Wage Expense

It is the compensation employers pay for their none-fixed workers

Author: Adin Lykken
Adin Lykken
Adin Lykken
Consulting | Private Equity

Currently, Adin is an associate at Berkshire Partners, an $16B middle-market private equity fund. Prior to joining Berkshire Partners, Adin worked for just over three years at The Boston Consulting Group as an associate and consultant and previously interned for the Federal Reserve Board and the U.S. Senate.

Adin graduated from Yale University, Magna Cum Claude, with a Bachelor of Arts Degree in Economics.

Reviewed By: Andy Yan
Andy Yan
Andy Yan
Investment Banking | Corporate Development

Before deciding to pursue his MBA, Andy previously spent two years at Credit Suisse in Investment Banking, primarily working on M&A and IPO transactions. Prior to joining Credit Suisse, Andy was a Business Analyst Intern for Capital One and worked as an associate for Cambridge Realty Capital Companies.

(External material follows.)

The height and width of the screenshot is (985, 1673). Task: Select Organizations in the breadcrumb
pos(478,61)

Andy graduated from University of Chicago with a Bachelor of Arts in Economics and Statistics and is currently an MBA candidate at The University of Chicago Booth School of Business with a concentration in Analytical Finance.

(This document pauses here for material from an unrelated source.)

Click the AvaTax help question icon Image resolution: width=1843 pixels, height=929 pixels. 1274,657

Last Updated:October 31, 2023

What Is a Wage Expense?

Firms may rely on external workers to perform some tasks. Such workers are compensated based on short-term contracts or work hours. The wage firms pay for these workers is called wage expense.

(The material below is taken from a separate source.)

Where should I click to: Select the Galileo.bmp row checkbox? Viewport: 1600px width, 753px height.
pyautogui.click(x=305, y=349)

Wage expense is a variable cost since firms' needs for external workers varies from one period to another. Even the amount of the wage may vary depending on some variables.

For instance, during holidays, many organizations require extra workers. Also, wages during such periods would be higher than usual since there would be a high demand for labor and a low supply.

Key Takeaways

  • Wage expense is the cost of external workers who are compensated based on the number of hours they work, the number of units they produce, or the short-term contract they are assigned.
  • It can be reported based on whether a firm uses accrual or cash accounting.
  • It can be listed under a separate line if it’s a period cost or within COGS if it’s a product cost.
  • Wages payable is the liability of firms towards their workers who were not compensated.

Types of Wage Expenses

There are different types of wages depending on firms' needs:

  1. Contract-based wages: in this case, external workers get paid based on a short-term contract signed with a firm. For instance, an agreement signed with an external management consultant can exemplify a contract-based wage.
  2. Item-based wage: Workers get paid based on the number of items they produce. One example can be a journalist who is compensated depending on the number of articles they write.
  3. Hourly-based wages: In this case, workers are paid based on the number of hours they work. One example is the hourly wage a restaurant pays external servers during Christmas.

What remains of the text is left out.